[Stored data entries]
-- Opening Marker --

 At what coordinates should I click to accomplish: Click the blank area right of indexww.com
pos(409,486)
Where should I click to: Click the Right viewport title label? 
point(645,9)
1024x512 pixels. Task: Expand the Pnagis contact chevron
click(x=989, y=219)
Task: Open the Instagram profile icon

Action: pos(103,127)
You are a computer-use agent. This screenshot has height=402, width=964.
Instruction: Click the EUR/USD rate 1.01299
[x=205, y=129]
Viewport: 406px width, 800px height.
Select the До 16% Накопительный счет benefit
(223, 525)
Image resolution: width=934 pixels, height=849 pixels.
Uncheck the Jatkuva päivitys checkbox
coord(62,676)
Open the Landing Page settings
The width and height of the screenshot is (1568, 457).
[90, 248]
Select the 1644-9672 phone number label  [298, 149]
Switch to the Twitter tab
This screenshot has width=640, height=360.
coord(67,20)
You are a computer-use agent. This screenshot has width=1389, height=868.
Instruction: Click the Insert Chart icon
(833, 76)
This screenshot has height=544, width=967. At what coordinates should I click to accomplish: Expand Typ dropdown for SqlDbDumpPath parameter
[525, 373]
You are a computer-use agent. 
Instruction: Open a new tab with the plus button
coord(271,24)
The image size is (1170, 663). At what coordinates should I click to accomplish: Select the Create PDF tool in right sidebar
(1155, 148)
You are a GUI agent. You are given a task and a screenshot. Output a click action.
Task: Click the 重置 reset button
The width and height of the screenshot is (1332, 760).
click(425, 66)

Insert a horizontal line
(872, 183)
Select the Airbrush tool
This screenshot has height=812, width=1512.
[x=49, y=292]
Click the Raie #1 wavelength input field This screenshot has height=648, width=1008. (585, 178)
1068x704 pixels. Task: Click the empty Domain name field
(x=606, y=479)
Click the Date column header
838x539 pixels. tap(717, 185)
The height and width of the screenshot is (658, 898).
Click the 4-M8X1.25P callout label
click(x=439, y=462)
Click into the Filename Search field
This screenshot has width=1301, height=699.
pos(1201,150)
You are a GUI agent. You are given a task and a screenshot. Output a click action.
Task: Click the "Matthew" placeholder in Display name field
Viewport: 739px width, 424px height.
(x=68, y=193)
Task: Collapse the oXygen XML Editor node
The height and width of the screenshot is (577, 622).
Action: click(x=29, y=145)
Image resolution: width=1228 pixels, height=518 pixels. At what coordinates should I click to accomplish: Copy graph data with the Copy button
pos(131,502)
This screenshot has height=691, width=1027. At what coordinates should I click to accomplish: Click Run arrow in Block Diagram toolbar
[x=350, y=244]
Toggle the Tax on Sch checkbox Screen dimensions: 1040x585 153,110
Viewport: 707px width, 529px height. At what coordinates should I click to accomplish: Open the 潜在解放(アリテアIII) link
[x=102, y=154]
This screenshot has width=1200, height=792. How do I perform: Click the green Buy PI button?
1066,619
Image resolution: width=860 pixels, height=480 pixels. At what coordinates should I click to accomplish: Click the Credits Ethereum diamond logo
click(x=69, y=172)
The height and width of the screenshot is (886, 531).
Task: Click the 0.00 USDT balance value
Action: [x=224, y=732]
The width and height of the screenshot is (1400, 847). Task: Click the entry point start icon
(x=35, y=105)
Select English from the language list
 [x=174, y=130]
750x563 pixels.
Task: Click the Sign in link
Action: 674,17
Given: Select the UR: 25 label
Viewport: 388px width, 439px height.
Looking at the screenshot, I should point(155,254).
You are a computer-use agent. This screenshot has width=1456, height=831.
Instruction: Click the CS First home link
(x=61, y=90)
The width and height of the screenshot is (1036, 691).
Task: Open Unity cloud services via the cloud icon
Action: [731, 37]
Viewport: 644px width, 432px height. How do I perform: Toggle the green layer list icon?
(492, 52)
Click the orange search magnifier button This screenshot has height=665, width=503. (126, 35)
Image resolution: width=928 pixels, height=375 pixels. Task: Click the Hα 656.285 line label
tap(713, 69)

-- Closing Marker --

(Assigned task)
Take each record above and return it verbatim.

(Task solution)
 At what coordinates should I click to accomplish: Click the blank area right of indexww.com
pos(409,486)
Where should I click to: Click the Right viewport title label? 
point(645,9)
1024x512 pixels. Task: Expand the Pnagis contact chevron
click(x=989, y=219)
Task: Open the Instagram profile icon

Action: pos(103,127)
You are a computer-use agent. This screenshot has height=402, width=964.
Instruction: Click the EUR/USD rate 1.01299
[x=205, y=129]
Viewport: 406px width, 800px height.
Select the До 16% Накопительный счет benefit
(223, 525)
Image resolution: width=934 pixels, height=849 pixels.
Uncheck the Jatkuva päivitys checkbox
coord(62,676)
Open the Landing Page settings
The width and height of the screenshot is (1568, 457).
[90, 248]
Select the 1644-9672 phone number label  [298, 149]
Switch to the Twitter tab
This screenshot has width=640, height=360.
coord(67,20)
You are a computer-use agent. This screenshot has width=1389, height=868.
Instruction: Click the Insert Chart icon
(833, 76)
This screenshot has height=544, width=967. At what coordinates should I click to accomplish: Expand Typ dropdown for SqlDbDumpPath parameter
[525, 373]
You are a computer-use agent. 
Instruction: Open a new tab with the plus button
coord(271,24)
The image size is (1170, 663). At what coordinates should I click to accomplish: Select the Create PDF tool in right sidebar
(1155, 148)
You are a GUI agent. You are given a task and a screenshot. Output a click action.
Task: Click the 重置 reset button
The width and height of the screenshot is (1332, 760).
click(425, 66)

Insert a horizontal line
(872, 183)
Select the Airbrush tool
This screenshot has height=812, width=1512.
[x=49, y=292]
Click the Raie #1 wavelength input field This screenshot has height=648, width=1008. (585, 178)
1068x704 pixels. Task: Click the empty Domain name field
(x=606, y=479)
Click the Date column header
838x539 pixels. tap(717, 185)
The height and width of the screenshot is (658, 898).
Click the 4-M8X1.25P callout label
click(x=439, y=462)
Click into the Filename Search field
This screenshot has width=1301, height=699.
pos(1201,150)
You are a GUI agent. You are given a task and a screenshot. Output a click action.
Task: Click the "Matthew" placeholder in Display name field
Viewport: 739px width, 424px height.
(x=68, y=193)
Task: Collapse the oXygen XML Editor node
The height and width of the screenshot is (577, 622).
Action: click(x=29, y=145)
Image resolution: width=1228 pixels, height=518 pixels. At what coordinates should I click to accomplish: Copy graph data with the Copy button
pos(131,502)
This screenshot has height=691, width=1027. At what coordinates should I click to accomplish: Click Run arrow in Block Diagram toolbar
[x=350, y=244]
Toggle the Tax on Sch checkbox Screen dimensions: 1040x585 153,110
Viewport: 707px width, 529px height. At what coordinates should I click to accomplish: Open the 潜在解放(アリテアIII) link
[x=102, y=154]
This screenshot has width=1200, height=792. How do I perform: Click the green Buy PI button?
1066,619
Image resolution: width=860 pixels, height=480 pixels. At what coordinates should I click to accomplish: Click the Credits Ethereum diamond logo
click(x=69, y=172)
The height and width of the screenshot is (886, 531).
Task: Click the 0.00 USDT balance value
Action: [x=224, y=732]
The width and height of the screenshot is (1400, 847). Task: Click the entry point start icon
(x=35, y=105)
Select English from the language list
 [x=174, y=130]
750x563 pixels.
Task: Click the Sign in link
Action: 674,17
Given: Select the UR: 25 label
Viewport: 388px width, 439px height.
Looking at the screenshot, I should point(155,254).
You are a computer-use agent. This screenshot has width=1456, height=831.
Instruction: Click the CS First home link
(x=61, y=90)
The width and height of the screenshot is (1036, 691).
Task: Open Unity cloud services via the cloud icon
Action: [731, 37]
Viewport: 644px width, 432px height. How do I perform: Toggle the green layer list icon?
(492, 52)
Click the orange search magnifier button This screenshot has height=665, width=503. (126, 35)
Image resolution: width=928 pixels, height=375 pixels. Task: Click the Hα 656.285 line label
tap(713, 69)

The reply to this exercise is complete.